Little Falls station is a NJ Transit station located at Union Avenue in Little Falls, New Jersey. The station, on the Montclair-Boonton Line is the first to receive limited revenue service due to the end of electrification at the site of the former Great Notch station.

History 

The station is located along the Montclair-Boonton Line, a former alignment of the New York and Greenwood Lake Railway (NYGL), run by the Erie Railroad. The line ran from the Erie's Pavonia Terminal in Jersey City to Sterling Forest station on the New Jersey / New York state line. The station was the second of three built in Little Falls, the others being Great Notch station in the Great Notch district and the Singac station. The current railroad depot, a one-story brick structure, was built by the Erie in 1915.

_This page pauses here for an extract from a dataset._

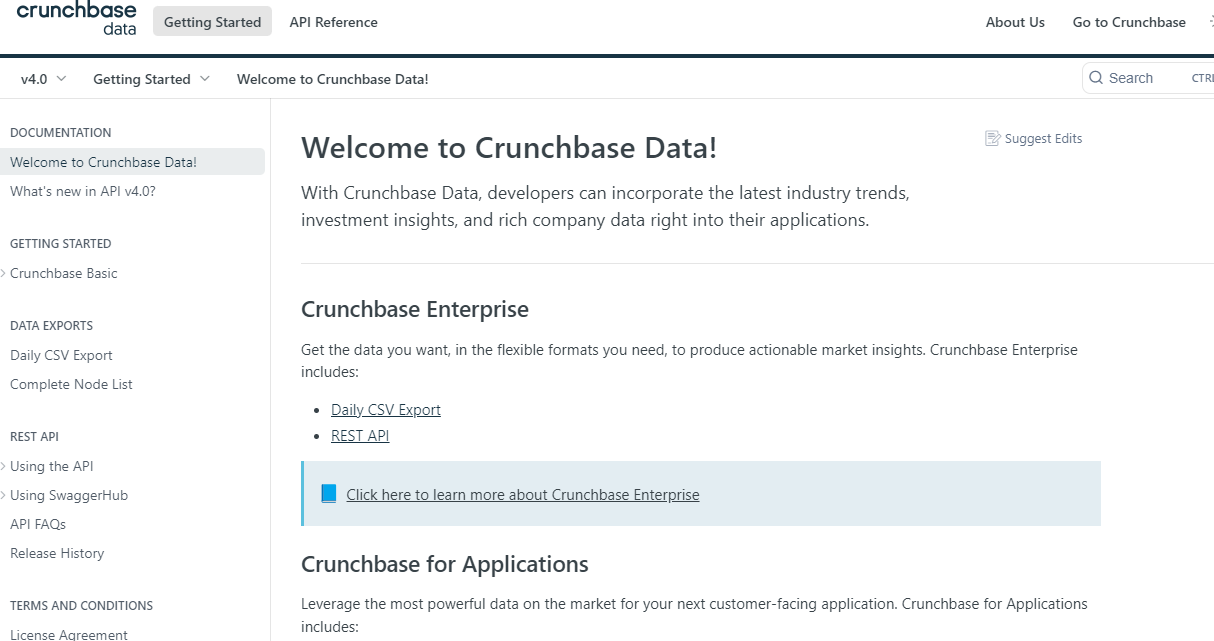
Task: Expand the Crunchbase Basic sidebar section
Action: (x=4, y=274)
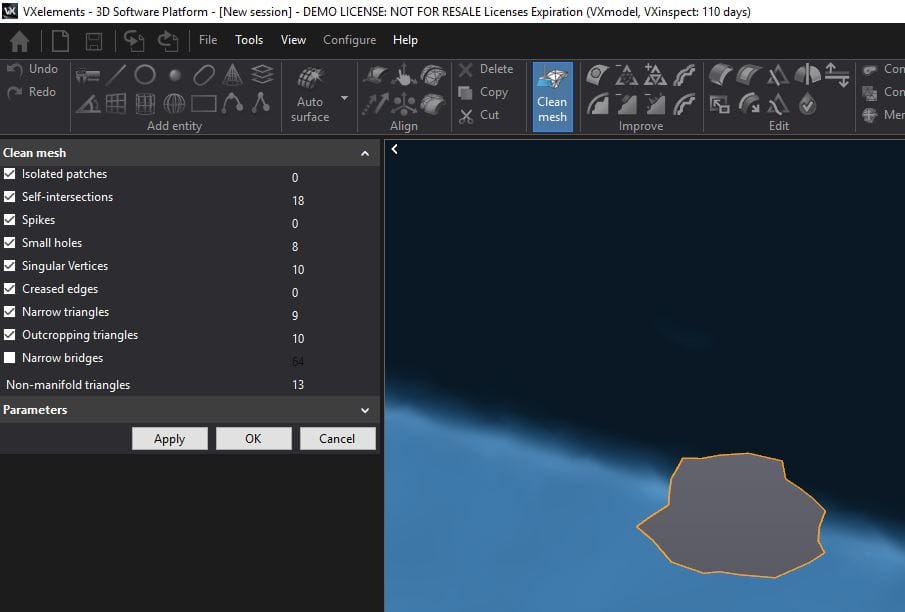Open the Tools menu
This screenshot has width=905, height=612.
pos(249,40)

The Greenwood Lake Line was cut back to Wanaque–Midvale station in 1935 and then cut entirely in 1966, but service on this portion of the line was transferred to the newly created Boonton Line, a mix of the New York and Greenwood Lake and the Delaware, Lackawanna and Western Railroad's Boonton Branch. In 1983, seven years after the death of the Erie-Lackawanna Railroad, (after which service had been provided by Conrail), New Jersey Transit took over railroad operations and maintenance of the building. Formerly one of three stations in Little Falls, it has become the only one in downtown Little Falls, after Great Notch was closed by New Jersey Transit in January 2010.

Station layout 
This station has one track for revenue service, one track used as a passing siding, and one side platform. The station has a brick station depot completed in 1915. It also has 194 parking spaces, 134 on Railroad Avenue at Montclair Avenue and 60 more along Montclair Avenue. A ticket machine is available. The station is not compliant with the Americans with Disabilities Act of 1990.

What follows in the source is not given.